Yazarı doğumundan beridir tanırım, daha doğrusu tanıdığımı sanıyordum. Meğer ne kadar yüzeysel bir ilişkimiz varmış; iç dünyasından, hayallerinden, yaşadıklarından haberim yokmuş.
İnceleme yazma işinden anlamam ama bu kitap için bir iki şey söylemezsem içimde ukte kalır.

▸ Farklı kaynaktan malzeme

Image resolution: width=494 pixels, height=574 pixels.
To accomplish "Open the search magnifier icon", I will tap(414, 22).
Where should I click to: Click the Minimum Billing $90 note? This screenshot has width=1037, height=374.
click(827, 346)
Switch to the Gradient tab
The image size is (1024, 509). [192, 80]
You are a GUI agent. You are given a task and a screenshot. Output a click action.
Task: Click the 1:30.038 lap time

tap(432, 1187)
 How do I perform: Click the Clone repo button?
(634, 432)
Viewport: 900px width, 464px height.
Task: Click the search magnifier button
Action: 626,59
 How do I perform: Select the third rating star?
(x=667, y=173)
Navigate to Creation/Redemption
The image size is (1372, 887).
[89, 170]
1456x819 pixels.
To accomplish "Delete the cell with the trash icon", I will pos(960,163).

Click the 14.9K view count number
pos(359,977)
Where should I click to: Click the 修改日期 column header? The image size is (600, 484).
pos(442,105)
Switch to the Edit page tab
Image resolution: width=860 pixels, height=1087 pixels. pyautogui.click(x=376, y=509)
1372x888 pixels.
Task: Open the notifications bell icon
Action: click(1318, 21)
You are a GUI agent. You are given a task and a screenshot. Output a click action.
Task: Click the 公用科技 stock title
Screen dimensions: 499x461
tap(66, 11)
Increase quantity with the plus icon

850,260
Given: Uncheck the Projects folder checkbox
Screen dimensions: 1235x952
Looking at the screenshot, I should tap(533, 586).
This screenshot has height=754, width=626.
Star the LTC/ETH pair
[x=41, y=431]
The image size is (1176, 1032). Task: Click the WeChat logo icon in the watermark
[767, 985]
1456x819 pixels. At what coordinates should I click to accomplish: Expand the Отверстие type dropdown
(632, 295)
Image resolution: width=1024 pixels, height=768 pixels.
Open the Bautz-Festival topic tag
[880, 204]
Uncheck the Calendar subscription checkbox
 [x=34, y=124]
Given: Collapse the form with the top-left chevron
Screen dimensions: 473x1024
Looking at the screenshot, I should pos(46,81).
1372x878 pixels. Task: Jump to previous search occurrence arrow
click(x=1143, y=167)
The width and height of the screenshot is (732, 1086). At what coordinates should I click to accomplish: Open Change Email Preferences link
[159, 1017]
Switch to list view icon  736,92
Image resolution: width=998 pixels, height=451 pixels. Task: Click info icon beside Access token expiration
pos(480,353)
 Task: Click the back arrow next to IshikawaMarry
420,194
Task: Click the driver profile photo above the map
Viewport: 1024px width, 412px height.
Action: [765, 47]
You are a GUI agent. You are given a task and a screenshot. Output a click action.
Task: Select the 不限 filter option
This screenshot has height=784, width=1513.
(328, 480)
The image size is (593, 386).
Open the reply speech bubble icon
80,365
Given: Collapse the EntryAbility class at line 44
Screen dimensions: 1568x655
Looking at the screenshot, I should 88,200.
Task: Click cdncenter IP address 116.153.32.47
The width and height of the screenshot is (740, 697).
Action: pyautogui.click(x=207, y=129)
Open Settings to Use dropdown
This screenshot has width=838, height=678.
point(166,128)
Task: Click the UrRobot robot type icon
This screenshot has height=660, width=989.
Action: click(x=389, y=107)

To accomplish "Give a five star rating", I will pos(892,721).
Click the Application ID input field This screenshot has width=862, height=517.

Yazarın kitabının çıktığını duyar duymaz sipariş verdim ve bir çırpıda okudum. İlk hikayeyi (kapkaraydınlık) okurken sanki köyümüzdeydim. Mekanlar, isimler, dertler, çileler hep tanıdık… Sanki o anlatırken birlikte mekanları geziyorduk. Hikayedekiler annem, babam, dedem hep bizimkiler sanki. Maden yolu, kahvelerin önündeki dut ağacı, tütün, halı dokumak, 13-14 yaşında tarlaya işe giden ve traktör kullanan çocuklar… Çocukluğum…
“B” ‘nin hikayesini okurken ağladım. “B” bu kadar güzel anlatılabilirdi. Toplumun “B” ‘ye bakışının anlatıldığı bölümlerde içten içe utandım… Aslında “B” ile ilgili çok şey yazmak istiyorum ama madem yazar söz vermiş “B” ‘ye bırakalım o yazsın her şeyi…
Genel olarak hikayelerin kurgusunu ve akışını beğendiğim. Favorilerim; “B”, Kapkaraydınlık, Hoca Bekir ve tabiki Yeni Yeni Masalsı Şeyler. Yazarın yaşının ilerlemesi ile hikayelerindeki konuların çeşitleneceğini düşünüyorum. Bundan sonra çıkacak kitaplarını sabırsızlıkla bekliyorum.
Son olarak şu kelimeleri bir kitapta görmek çok keyif verdi; kezek, minnat, ısran, filgi, karavil ( ben hep garavil diye okuyacağım :) )
Bu içten hikayeler için teşekkür ederim.